Source information:
+++

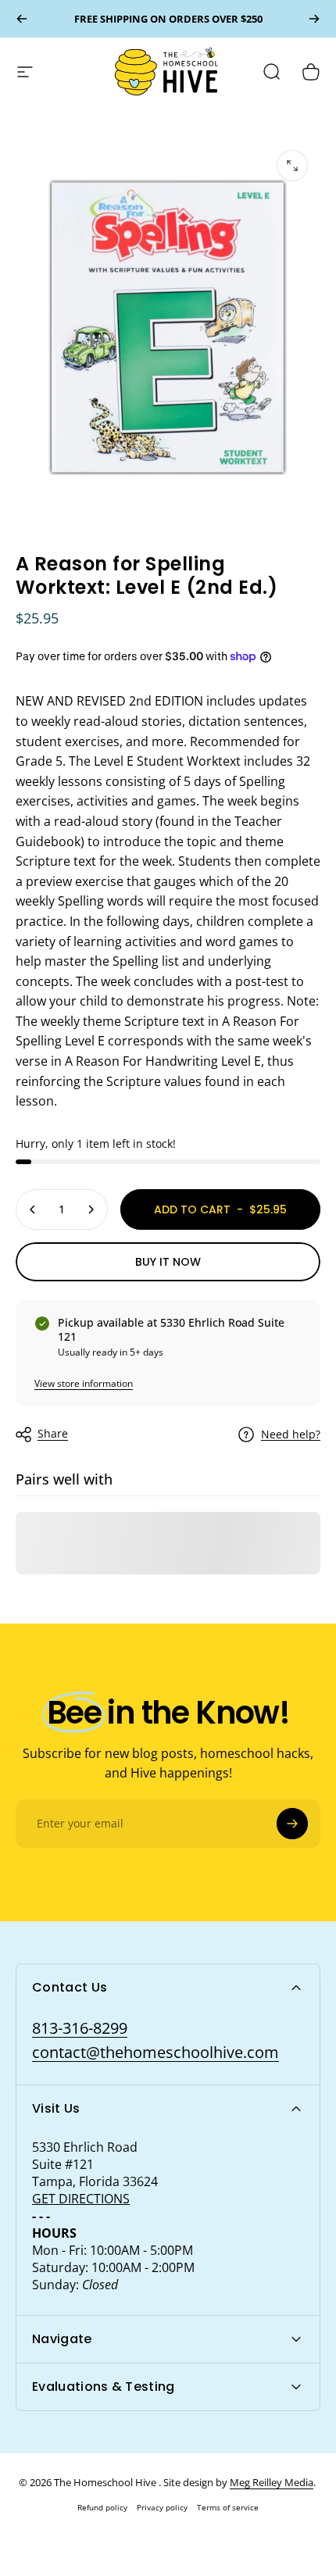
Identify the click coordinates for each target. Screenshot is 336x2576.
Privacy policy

+++

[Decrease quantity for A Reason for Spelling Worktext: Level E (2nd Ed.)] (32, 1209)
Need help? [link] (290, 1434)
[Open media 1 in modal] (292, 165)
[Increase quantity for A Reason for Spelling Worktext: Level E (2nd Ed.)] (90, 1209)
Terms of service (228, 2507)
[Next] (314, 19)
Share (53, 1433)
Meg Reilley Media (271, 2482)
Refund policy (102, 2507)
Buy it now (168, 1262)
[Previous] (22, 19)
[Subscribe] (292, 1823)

+++

Across the records above, return every line that contains the word "Worktext".

Output of the task:
[Decrease quantity for A Reason for Spelling Worktext: Level E (2nd Ed.)] (32, 1209)
[Increase quantity for A Reason for Spelling Worktext: Level E (2nd Ed.)] (90, 1209)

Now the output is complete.